City folk are doing much better these days than their country cousins. The average income of a city-dweller is the equivalent of £2,000 a year, and that of a rural inhabitant a mere £650. In the top 10 Chinese cities, 96 per cent of homes have colour television, three out of four have telephones, two-thirds have pagers, more than half have their own video, CD players and portable stereos, and 28 per cent have mobile telephones.

A gap is also growing between younger and older Chinese. A third of Beijing people under the age of 30 have used the Internet, four times the rate of those over 30. Nationwide, the number of Internet users is estimated at about seven million and growing fast.

But there are some staggering areas of ignorance of the outside world in China 20 years after it began opening up. More than half of city-dwellers have never seen a Western film, 56 per cent have never heard of the Internet and an even higher proportion have no idea what stocks and shares are. In rural areas, where the majority of China's 1.2 billion people live, 94 per cent of people know nothing about the Internet and 97 per cent have never used a computer.

Images of Shanghai and Beijing youths hanging out at McDonalds do not in fact represent modern China; two-thirds of all Chinese have never heard of McDonalds. And outside the cities only one in a hundred Chinese have ever tried Western fast food. Almost one in five of all Chinese have also never heard of Coca-Cola, the world's best-known brand name, though the soft drink conglomerate can take comfort from the fact that 40 per cent of Chinese have never heard of its global rival, PepsiCola.

Paradoxically, as it presides over the lifting of social controls, the leadership is still trying to command the flow of information, especially to the Coca-Cola-drinking, computer-using, urban elite. Since the last Gallup poll was conducted, the government has clamped down on what Gallup and other research organisations can ask and what they can release in future.

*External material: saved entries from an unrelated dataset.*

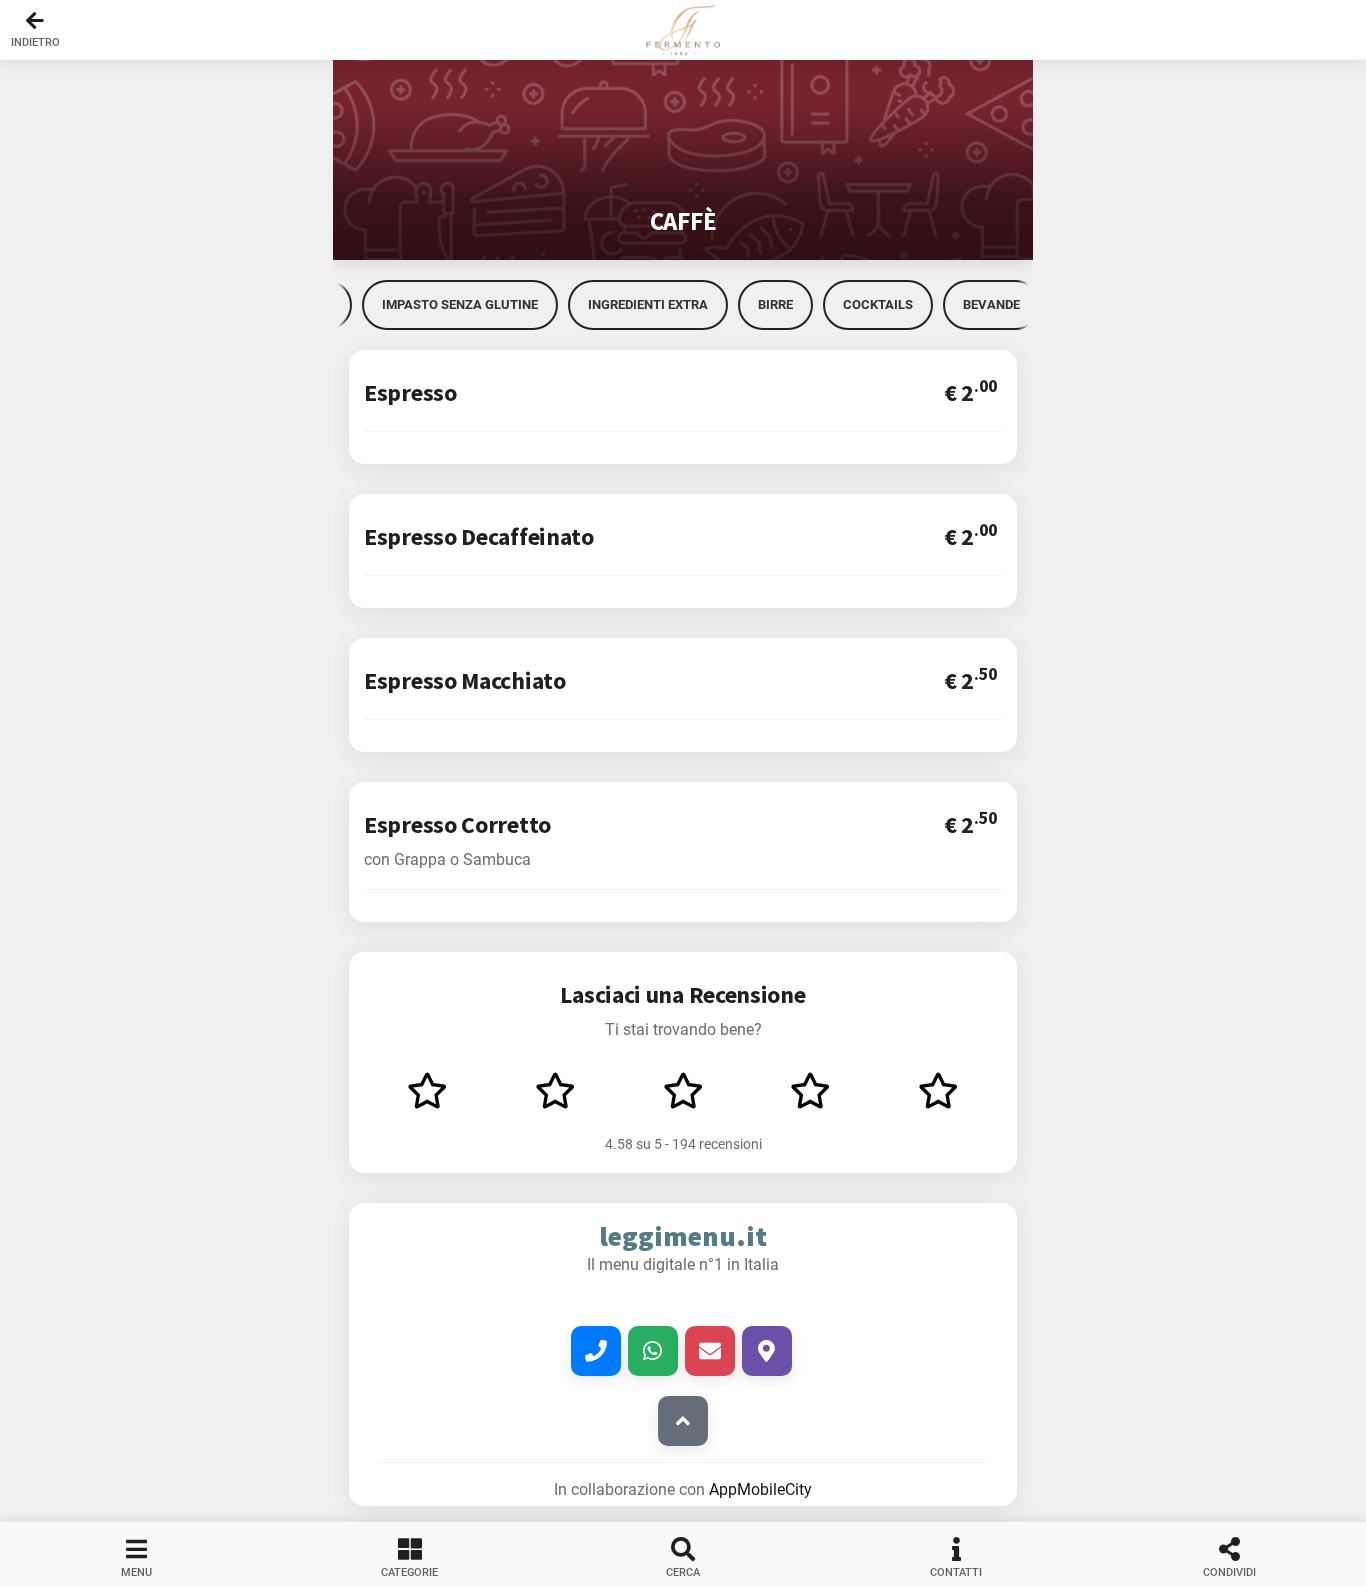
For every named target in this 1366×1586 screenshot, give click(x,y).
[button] (683, 30)
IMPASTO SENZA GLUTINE (460, 304)
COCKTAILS (878, 304)
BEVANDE (991, 304)
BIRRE (775, 304)
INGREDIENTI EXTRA (648, 304)
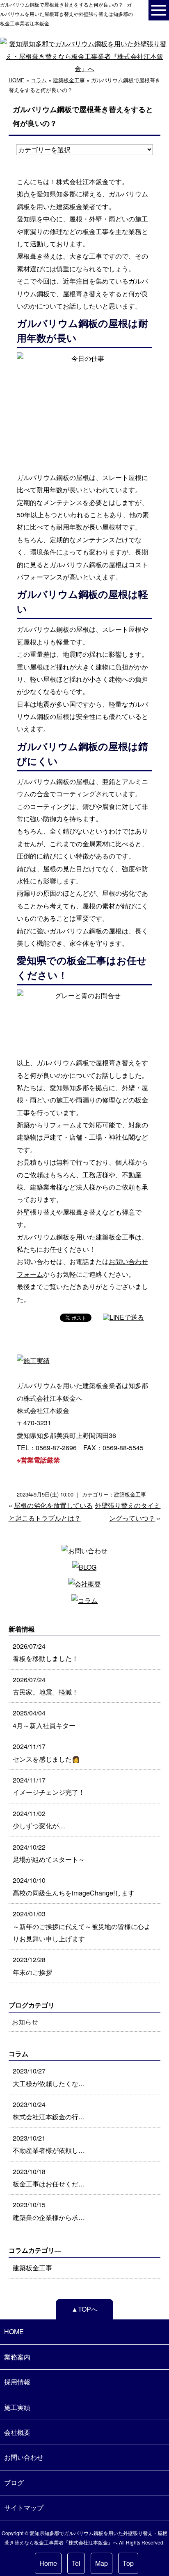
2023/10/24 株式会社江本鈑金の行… (49, 2110)
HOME (17, 80)
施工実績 (17, 2407)
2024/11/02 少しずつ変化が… (39, 1819)
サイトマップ (23, 2507)
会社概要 (17, 2432)
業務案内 (17, 2357)
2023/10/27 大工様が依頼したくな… (49, 2077)
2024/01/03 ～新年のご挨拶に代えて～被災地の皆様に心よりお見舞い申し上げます (82, 1926)
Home (48, 2563)
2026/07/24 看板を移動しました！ (45, 1652)
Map (101, 2563)
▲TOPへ (84, 2309)
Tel (76, 2563)
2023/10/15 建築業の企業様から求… (49, 2211)
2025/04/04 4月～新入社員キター (44, 1719)
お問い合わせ (23, 2457)
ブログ (14, 2482)
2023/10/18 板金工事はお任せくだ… (49, 2177)
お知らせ (25, 2021)
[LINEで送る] (123, 1317)
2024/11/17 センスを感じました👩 (46, 1752)
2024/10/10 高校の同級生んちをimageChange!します (74, 1886)
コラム (39, 80)
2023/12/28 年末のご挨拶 (32, 1966)
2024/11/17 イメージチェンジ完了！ (49, 1786)
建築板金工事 (69, 80)
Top (128, 2563)
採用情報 (17, 2382)
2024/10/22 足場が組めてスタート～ (49, 1853)
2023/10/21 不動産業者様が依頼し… (49, 2144)
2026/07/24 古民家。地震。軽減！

Last week Beijing banned a special commemorative edition of Time Magazine, presumably because its survey of China included articles by dissidents and the Dalai Lama. The ban was imposed at the very time that executives of Time Inc, which owns Fortune Magazine, was hosting a Fortune conference in Shanghai about China's future attended by President Jiang Zemin.

But such petty prohibitions will become increasingly irrelevant as the teenagers who marched in Friday's big parade tune in to the Internet and learn for themselves what is going on in the world.